▶ **TASK INSTRUCTIONS**:
Among the entries below, only the lines starting at the one with "Toggle the Подразделение" and ending at the one with "You are a computer-use agent. Screen dimensions: 750x1510", both included, are to be printed exactly.

▶ **SUPPLIED RECORDS**:
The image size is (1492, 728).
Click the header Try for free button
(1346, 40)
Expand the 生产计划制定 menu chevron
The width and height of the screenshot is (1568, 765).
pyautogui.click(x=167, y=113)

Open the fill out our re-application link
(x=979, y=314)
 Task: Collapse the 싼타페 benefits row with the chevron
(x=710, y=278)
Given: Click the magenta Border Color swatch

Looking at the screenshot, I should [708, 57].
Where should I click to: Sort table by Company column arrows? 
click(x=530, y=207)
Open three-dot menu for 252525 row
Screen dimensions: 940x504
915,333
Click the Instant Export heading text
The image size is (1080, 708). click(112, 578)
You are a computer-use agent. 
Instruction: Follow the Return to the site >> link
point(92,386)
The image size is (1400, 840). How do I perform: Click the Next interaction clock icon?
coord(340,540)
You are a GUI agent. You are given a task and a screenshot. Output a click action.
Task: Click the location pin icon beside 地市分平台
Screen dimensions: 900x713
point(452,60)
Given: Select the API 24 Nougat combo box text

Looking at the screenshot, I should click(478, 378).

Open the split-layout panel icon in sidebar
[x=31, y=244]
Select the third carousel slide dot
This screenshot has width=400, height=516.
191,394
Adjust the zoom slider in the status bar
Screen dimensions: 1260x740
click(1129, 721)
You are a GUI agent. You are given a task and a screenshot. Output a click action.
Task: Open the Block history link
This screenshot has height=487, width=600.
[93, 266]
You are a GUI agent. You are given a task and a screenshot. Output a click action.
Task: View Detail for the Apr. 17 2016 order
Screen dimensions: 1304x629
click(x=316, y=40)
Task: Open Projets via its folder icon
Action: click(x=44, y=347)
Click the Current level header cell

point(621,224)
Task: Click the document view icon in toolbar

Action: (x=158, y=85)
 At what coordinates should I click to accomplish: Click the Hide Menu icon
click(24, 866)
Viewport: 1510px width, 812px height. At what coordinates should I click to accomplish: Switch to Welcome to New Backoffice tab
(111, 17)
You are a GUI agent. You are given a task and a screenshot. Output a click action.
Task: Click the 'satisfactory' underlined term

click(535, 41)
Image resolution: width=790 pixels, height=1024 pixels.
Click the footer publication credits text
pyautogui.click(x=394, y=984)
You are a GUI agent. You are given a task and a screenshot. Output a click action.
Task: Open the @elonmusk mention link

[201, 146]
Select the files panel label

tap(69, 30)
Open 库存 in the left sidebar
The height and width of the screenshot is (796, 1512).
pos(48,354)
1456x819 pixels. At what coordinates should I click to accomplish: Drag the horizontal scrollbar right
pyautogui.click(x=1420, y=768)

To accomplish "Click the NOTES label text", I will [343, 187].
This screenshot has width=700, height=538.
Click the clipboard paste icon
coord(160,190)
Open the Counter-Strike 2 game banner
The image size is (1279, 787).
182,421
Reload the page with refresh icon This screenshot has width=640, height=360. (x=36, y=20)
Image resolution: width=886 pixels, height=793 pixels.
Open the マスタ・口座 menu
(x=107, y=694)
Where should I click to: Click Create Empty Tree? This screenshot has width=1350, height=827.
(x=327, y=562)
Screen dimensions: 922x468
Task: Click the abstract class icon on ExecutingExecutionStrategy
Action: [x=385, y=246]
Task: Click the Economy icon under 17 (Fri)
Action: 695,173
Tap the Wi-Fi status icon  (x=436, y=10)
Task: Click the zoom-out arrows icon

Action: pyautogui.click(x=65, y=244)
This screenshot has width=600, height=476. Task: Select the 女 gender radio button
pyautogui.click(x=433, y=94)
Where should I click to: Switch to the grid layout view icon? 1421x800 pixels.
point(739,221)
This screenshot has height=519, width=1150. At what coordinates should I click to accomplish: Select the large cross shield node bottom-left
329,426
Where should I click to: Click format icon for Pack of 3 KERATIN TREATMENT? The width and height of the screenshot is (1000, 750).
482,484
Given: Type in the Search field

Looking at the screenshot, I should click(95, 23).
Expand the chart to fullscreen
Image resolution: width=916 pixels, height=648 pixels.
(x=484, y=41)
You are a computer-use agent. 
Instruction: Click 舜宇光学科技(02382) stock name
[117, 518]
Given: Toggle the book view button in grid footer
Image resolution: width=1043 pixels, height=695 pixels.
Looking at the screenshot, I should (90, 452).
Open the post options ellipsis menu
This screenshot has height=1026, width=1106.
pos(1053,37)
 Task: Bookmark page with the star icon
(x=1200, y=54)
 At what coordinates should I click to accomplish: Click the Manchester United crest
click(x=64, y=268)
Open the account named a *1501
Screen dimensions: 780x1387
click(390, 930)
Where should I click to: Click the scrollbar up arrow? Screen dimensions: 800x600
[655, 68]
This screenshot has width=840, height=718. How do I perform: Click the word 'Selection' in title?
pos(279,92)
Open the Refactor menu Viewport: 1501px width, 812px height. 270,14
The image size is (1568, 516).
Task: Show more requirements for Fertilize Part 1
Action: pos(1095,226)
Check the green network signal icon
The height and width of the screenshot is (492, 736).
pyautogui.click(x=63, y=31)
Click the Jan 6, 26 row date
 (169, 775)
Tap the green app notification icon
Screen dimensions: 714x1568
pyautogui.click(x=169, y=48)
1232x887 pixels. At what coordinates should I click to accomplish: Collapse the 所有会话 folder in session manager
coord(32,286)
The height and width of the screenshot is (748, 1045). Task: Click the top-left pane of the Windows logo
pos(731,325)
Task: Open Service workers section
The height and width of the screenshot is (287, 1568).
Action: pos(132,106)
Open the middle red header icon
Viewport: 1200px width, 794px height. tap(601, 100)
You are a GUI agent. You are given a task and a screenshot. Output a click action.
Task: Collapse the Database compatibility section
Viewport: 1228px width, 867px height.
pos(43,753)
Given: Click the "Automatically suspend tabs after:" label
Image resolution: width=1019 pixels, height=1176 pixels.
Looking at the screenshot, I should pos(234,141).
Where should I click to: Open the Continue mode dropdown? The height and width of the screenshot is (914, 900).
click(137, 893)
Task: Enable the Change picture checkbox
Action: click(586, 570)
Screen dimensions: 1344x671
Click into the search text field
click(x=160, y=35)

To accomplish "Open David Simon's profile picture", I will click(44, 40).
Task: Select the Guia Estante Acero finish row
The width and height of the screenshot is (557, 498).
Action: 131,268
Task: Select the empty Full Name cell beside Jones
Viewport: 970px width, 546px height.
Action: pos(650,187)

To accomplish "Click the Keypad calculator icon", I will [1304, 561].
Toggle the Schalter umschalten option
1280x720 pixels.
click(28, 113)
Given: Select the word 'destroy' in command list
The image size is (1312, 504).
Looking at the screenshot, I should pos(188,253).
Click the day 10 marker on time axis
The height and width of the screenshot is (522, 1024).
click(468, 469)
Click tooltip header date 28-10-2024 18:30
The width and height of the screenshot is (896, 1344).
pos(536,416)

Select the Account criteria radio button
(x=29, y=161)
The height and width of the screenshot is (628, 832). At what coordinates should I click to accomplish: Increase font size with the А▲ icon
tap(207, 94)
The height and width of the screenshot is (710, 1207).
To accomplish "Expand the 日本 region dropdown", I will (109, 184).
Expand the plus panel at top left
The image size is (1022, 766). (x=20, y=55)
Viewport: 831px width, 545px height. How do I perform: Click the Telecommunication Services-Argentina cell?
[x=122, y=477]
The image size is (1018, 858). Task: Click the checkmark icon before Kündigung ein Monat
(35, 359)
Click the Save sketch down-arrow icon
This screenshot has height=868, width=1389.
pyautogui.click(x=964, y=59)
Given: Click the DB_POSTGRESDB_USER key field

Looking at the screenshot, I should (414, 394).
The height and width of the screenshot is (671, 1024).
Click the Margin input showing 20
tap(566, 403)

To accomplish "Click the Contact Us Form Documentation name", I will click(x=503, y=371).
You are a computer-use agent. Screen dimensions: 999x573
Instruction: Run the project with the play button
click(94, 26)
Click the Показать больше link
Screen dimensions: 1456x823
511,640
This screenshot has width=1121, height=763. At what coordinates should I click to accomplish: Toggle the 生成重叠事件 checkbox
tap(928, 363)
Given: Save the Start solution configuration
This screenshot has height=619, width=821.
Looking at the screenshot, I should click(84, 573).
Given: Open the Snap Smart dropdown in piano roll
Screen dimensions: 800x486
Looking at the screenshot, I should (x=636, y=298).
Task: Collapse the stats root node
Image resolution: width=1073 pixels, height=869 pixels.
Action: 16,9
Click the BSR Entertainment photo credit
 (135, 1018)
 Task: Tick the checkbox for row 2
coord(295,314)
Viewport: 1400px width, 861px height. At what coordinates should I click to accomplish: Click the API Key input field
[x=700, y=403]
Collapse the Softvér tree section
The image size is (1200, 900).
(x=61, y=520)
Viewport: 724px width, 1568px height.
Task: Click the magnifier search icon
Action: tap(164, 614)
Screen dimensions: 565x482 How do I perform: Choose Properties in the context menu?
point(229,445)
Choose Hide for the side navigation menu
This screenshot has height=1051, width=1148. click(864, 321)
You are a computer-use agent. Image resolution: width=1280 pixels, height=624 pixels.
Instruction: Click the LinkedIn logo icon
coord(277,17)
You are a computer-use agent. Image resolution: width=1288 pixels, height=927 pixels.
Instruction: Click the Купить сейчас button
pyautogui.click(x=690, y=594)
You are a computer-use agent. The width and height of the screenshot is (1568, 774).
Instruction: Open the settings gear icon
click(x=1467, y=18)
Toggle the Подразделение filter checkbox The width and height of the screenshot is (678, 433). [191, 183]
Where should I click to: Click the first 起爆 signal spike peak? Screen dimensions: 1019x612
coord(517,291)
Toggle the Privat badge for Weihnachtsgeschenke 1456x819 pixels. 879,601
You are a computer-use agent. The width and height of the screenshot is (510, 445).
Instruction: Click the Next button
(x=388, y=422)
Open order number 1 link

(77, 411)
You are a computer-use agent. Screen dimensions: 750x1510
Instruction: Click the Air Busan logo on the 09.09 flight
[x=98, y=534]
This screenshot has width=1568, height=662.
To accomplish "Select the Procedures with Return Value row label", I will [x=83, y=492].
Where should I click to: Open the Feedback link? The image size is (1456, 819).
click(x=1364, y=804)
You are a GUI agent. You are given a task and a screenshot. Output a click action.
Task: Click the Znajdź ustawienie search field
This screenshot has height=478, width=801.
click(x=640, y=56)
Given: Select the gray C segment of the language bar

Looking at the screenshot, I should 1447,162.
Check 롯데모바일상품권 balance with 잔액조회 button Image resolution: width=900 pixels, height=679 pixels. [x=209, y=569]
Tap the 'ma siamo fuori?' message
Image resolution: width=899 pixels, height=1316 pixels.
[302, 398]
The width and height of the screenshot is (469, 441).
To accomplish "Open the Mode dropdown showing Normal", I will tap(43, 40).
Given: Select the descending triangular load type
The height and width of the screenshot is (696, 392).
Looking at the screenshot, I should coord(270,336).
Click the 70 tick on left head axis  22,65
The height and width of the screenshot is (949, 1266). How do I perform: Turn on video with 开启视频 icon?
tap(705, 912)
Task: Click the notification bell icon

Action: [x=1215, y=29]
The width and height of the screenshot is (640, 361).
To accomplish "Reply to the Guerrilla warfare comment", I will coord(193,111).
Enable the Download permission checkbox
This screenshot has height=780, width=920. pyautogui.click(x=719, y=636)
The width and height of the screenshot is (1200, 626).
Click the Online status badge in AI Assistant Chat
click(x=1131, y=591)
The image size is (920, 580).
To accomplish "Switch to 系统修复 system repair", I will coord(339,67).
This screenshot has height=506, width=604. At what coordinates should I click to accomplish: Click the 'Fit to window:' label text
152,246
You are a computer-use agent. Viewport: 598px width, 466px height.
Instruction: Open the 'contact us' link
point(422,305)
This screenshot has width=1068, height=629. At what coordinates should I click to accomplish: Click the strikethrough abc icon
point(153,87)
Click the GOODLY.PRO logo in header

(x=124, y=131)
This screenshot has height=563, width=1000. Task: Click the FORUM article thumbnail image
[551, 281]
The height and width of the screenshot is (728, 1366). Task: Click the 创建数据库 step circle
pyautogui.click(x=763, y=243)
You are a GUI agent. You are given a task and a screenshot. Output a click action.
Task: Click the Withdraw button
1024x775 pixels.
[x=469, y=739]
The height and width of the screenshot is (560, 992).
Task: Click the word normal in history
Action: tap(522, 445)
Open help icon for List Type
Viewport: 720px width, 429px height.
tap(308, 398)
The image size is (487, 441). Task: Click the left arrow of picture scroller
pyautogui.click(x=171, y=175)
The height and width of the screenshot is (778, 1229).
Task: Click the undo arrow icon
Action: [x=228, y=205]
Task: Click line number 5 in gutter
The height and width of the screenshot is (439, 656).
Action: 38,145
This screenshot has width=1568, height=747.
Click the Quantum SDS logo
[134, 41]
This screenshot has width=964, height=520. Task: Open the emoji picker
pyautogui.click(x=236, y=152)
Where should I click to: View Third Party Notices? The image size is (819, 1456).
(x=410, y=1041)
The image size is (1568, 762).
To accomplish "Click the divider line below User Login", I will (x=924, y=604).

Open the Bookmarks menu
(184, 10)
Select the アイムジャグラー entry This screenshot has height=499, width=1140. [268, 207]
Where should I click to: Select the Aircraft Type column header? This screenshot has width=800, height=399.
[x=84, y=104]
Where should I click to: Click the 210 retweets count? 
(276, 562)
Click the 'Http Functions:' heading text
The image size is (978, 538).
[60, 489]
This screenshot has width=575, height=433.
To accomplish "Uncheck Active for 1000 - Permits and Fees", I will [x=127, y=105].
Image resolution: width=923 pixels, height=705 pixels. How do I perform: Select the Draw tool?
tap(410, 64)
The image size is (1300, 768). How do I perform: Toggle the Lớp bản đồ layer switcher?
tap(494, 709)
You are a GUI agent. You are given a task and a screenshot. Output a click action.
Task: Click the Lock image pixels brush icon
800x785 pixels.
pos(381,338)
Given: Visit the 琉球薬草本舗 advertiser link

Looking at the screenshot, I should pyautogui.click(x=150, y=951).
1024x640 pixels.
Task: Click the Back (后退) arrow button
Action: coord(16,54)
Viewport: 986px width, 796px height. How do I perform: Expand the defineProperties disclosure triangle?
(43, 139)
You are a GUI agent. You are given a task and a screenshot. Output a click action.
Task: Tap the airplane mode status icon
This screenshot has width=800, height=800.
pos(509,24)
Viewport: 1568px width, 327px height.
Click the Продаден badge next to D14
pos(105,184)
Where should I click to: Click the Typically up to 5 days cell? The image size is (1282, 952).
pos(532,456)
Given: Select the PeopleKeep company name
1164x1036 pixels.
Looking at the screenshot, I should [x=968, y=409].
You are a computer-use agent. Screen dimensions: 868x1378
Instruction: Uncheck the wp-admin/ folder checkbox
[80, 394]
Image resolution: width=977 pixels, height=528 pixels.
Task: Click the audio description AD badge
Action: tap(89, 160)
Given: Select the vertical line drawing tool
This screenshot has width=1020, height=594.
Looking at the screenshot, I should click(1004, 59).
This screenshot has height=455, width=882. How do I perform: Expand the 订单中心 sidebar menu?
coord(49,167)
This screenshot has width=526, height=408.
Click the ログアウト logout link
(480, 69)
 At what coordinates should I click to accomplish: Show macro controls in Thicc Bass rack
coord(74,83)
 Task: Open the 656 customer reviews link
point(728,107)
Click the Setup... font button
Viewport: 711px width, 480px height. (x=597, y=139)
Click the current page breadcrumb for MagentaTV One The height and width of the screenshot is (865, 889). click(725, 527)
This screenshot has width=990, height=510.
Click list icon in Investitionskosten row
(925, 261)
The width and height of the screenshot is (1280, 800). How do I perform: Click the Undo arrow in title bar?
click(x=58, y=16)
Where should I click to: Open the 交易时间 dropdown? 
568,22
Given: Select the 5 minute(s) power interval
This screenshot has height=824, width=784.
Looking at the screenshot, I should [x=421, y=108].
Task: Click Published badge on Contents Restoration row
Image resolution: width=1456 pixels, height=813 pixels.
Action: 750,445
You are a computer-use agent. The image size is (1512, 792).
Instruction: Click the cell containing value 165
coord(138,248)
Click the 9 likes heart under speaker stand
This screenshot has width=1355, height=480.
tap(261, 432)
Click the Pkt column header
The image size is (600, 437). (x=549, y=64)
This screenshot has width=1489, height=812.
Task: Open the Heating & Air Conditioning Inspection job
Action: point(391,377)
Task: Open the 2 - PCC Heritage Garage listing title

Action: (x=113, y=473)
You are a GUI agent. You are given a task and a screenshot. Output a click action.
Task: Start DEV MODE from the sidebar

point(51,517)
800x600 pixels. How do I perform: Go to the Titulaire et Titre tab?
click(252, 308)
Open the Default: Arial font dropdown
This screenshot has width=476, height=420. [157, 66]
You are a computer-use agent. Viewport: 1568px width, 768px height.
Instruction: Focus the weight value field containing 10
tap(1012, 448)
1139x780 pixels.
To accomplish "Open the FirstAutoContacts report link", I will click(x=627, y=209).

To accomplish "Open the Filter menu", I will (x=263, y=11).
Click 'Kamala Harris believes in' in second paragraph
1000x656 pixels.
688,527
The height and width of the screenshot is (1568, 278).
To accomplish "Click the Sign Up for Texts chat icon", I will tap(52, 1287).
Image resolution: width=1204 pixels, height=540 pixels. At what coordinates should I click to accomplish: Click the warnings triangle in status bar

▶ **SOLUTION**:
Toggle the Подразделение filter checkbox The width and height of the screenshot is (678, 433). [191, 183]
Where should I click to: Click the first 起爆 signal spike peak? Screen dimensions: 1019x612
coord(517,291)
Toggle the Privat badge for Weihnachtsgeschenke 1456x819 pixels. 879,601
You are a computer-use agent. The width and height of the screenshot is (510, 445).
Instruction: Click the Next button
(x=388, y=422)
Open order number 1 link

(77, 411)
You are a computer-use agent. Screen dimensions: 750x1510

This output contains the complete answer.